Questions on the material »
1 > In the article on the smoking ban in English psychiatric units, what percentage of survey respondents said the ban had not been implemented "wholly effectively"?
2 > Pick up the article on the smoking ban in English psychiatric units after its last sentence and keep writing it in the same voice.

Passage provided »
+---+

Psychiatric units in England are experiencing considerable difficulties implementing the smoking ban, says Clare Allan Jump to full article: The Guardian (uk), 2009-07-01 Author: Clare Allan
Intro: Psychiatric units in England are experiencing considerable difficulties implementing the smoking ban that came into force last July. A report published last month by the Mental Health Foundation (MHF) says 85% of respondents to a survey it conducted said the ban had not been implemented "wholly effectively". Widespread practical problems reported included a rise in "secret smoking" - with associated safety concerns - and occasions where staff feel obliged to "turn a blind eye", especially when a patient is very unwell, thus placing them both in a position of breaking the law.
Two years ago, I wrote a piece expressing my concerns about the forthcoming ban. It seemed to me that the issue was a great deal more complex, both practically and morally, than a simple equation of "smoking is bad, therefore we must ban smoking". . . .

+---+

Extracted material »

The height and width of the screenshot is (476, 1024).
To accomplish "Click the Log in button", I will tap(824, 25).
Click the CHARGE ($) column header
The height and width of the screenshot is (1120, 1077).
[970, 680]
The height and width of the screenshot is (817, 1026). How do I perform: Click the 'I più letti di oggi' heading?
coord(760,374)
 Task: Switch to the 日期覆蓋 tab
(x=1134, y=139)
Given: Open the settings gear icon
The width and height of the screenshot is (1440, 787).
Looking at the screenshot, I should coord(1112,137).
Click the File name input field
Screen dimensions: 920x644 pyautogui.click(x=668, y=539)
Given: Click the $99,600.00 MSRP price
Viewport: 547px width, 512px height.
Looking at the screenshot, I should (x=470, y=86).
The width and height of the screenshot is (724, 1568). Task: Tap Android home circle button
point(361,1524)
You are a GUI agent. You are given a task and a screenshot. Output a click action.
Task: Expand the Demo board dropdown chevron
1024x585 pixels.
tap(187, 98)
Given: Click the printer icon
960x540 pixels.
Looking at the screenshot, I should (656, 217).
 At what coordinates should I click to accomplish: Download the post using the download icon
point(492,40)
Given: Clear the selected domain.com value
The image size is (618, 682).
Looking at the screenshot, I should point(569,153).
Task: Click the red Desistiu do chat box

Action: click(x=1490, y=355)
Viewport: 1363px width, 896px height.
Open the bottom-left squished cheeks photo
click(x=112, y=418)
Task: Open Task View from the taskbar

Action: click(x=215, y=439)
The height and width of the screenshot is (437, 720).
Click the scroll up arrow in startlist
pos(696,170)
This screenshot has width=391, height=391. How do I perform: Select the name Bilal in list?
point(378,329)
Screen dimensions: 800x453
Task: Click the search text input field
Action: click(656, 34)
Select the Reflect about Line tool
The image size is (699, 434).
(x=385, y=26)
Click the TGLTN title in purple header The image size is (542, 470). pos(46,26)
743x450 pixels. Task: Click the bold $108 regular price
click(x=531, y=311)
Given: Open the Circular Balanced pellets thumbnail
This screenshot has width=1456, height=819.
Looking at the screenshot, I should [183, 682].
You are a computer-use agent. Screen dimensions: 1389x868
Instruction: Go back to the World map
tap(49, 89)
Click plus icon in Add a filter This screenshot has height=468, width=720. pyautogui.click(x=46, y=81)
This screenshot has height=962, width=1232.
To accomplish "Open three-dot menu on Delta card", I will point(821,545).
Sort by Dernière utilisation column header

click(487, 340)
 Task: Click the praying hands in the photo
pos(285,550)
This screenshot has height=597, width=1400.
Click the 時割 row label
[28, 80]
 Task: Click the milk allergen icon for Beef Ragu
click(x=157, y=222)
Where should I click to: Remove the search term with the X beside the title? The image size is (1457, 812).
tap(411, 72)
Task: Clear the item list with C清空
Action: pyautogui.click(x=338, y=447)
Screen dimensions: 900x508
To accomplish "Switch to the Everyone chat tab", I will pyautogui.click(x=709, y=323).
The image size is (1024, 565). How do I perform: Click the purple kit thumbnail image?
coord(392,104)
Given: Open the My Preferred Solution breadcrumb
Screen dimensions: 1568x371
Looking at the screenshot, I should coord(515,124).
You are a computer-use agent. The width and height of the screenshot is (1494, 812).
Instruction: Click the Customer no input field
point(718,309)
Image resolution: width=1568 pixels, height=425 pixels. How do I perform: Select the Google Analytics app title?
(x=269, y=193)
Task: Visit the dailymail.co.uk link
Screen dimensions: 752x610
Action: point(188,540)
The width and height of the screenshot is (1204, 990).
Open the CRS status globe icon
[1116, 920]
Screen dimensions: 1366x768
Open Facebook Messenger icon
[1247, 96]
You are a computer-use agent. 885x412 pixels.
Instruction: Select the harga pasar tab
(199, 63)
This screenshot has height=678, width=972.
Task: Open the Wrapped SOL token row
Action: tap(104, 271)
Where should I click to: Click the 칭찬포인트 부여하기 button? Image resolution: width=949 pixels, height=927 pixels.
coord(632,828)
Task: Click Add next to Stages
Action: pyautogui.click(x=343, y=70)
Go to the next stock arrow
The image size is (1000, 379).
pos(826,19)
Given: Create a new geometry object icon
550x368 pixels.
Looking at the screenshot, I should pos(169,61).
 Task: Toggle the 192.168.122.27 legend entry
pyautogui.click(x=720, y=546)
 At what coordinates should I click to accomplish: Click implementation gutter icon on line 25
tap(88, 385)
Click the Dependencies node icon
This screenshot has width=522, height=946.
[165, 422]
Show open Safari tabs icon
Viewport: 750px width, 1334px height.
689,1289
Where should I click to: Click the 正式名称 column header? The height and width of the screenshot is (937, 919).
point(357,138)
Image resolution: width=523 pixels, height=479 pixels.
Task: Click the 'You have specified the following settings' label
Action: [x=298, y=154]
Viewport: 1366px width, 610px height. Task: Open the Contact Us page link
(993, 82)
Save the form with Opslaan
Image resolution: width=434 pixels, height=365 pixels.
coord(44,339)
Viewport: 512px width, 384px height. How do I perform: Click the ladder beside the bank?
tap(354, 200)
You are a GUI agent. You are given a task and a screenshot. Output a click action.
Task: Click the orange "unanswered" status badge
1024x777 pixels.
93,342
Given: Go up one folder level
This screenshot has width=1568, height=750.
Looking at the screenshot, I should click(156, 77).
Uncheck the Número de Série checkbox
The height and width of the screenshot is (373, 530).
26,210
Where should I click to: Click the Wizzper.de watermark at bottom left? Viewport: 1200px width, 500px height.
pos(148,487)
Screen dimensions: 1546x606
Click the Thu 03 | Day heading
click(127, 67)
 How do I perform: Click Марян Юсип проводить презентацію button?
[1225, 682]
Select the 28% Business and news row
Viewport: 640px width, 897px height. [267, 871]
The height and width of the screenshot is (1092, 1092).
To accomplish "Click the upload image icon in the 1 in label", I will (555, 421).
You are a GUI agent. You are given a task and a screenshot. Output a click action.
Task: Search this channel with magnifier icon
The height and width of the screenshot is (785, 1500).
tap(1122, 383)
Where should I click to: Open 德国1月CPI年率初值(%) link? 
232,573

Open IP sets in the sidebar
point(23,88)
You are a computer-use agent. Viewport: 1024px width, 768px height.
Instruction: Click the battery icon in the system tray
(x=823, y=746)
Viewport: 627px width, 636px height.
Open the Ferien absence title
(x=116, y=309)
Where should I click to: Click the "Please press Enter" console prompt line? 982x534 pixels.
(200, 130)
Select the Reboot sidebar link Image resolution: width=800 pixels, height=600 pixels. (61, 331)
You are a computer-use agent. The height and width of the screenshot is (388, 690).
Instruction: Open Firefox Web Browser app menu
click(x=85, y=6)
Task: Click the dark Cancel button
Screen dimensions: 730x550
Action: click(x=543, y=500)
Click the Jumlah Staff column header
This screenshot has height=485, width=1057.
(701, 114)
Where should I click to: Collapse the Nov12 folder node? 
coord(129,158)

+---+

Numbered responses »
1 > 85%

2 >
Policy-makers responded with a mixture of "guidance" and bullheadedness. "The 'smoking den' culture that has afflicted mental health wards for decades is over," said national director for mental health Louis Appleby, in a letter to this paper more than a year before the ban was even due to be brought in.
Some trusts have introduced the ban effectively, and their experience is informative. One trust quoted in the MHF report had introduced the ban in conjunction with "healthy lifestyle initiatives". It said that "every ward has stretch and movement to start the day, a gym, and staff trained to diploma level in physical healthcare".
If stopping smoking is to be seen as a positive choice, rather than the loss of yet another freedom, such initiatives would seem to be crucial, as would a healthy, nutrition-rich diet. I have never been on a ward that offered either.
My local mental health unit, which was purpose-built only a few years ago, does not have a gym at all. Nor, crucially, do wards have direct access to a safe outside space. . . .
If every ward could be provided with such facilities, most people would embrace the ban as a huge step forward. But that is not the reality most staff and patients face. . . .
The fact is that psychiatric wards contain people who are ill - some too ill to leave the ward and certainly too ill to appreciate the benefits of not smoking. In the interests of common humanity, staff are turning a blind eye and breaking the law. They shouldn't have to.